On Wednesday, March 28, 2018 at 11:59:25 AM UTC-4, Bonita Montero wrote:
> > Java running on the same computer using the same sequence of math
> > ops can produce a different total than the same sequence coded in C++.
>
> Where's the problem? Java is a different language and may have a
> different arithmetic behaviour.
That is the problem. It's using the same IEEE-754 engine under the
hood. The result of a calculation using the same source code copied
from a C++ app into a Java app (something like "c = a + b", but more
complex) can produce different results in the Java app than it can
in the C++ app, or vice-versa.
This is directly the result of the IEEE-754 standard being insufficient
in and of itself to perform math properly. It requires coddling to get
it to produce identical results across platforms (and even sometimes on
the same machine across processes which are scheduled on different
cores).
> > It is not supposed to, but C++ will inject periodic stores and reloads
> > to ensure proper rounding at times.
>
> Only with the x87-FPU. With SSE or AVX, there are explicit operations
> with less precsion. And other architectures behave also such instruc-
> tions.
Various SIMD extensions have improved upon the issue relative to
the x87 FPU, but the results still remain. You cannot guarantee
that an ARM-based CPU will produce the same result as an AMD64-
based CPU if they both use the same sequence of operations. You
have to manually validate it, and that's the issue being discussed
by math-based hardware people and IEEE-754, and specifically at
the present time, John Gustafson.
> > This means the IEEE-754 "standard" allows for variability
> > in computationn based on when certain steps are performed.
>
> But a consistent behaviour as one would naively would expect
> can be configured.
Not without manual effort. You can't take a CPU that sports a fully
IEEE-754 compliant FPU and guarantee the results will be the same.

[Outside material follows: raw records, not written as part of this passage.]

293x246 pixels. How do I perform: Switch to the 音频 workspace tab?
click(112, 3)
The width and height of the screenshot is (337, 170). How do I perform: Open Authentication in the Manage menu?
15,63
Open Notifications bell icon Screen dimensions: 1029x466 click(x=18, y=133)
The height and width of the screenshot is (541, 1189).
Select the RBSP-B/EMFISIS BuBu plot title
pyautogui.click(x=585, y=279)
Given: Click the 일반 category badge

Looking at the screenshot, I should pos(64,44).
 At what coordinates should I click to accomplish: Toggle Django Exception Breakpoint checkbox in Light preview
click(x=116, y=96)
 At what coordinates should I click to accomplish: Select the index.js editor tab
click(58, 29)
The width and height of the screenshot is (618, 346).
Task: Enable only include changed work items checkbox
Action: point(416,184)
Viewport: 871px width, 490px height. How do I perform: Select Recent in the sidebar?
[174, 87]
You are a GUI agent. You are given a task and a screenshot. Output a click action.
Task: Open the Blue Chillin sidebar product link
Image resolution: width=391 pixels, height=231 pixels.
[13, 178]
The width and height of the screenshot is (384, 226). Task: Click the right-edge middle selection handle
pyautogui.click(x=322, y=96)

They likely will be, or as David points out, will be close enough
that no one would ever see the variance ... but I'm talking about
the actual variance which is there.
In the last few bits, rounding at various levels enters in and it
does change the result. It may have no real impact on the final
result rounded to four base-10 decimal places, but if you look at
the result the hardware computed, it is (can be) different.
> > It is not mathematically accurate, nor is it required to
> > produce identical results across architectures.
>
> You can easily configure different compilers of the same language
> on different architectures to give identical binary results.
This has not been my experience. I have listened to many lectures
where they state this is one of the biggest problems with IEEE-754.
In fact, one of the authors of Java was absolutely stunned to learn
that IEEE-754 on one machine may produce different results than the
same series of calculations on another. It floored him that such a
result was possible in a "standard" such as IEEE-754:
https://people.eecs.berkeley.edu/~wkahan/JAVAhurt.pdf
> >> FMA produces the same results as expliticit instructoins with
> >> some special behaviour when some operands are -0, Inf or NaN.
>
> > See section 2.3. FMA performs one round. Separate multiply-add
> > perform two. The results arwe different:
> > 2.3. The Fused Multiply-Add (FMA)
> >
http://docs.nvidia.com/cuda/floating-point/index.html
>
> NVidia GPUs aren't general purpose CPUs. And for the purpose these
> GPUs are designed, this behaviour isn't a restriction.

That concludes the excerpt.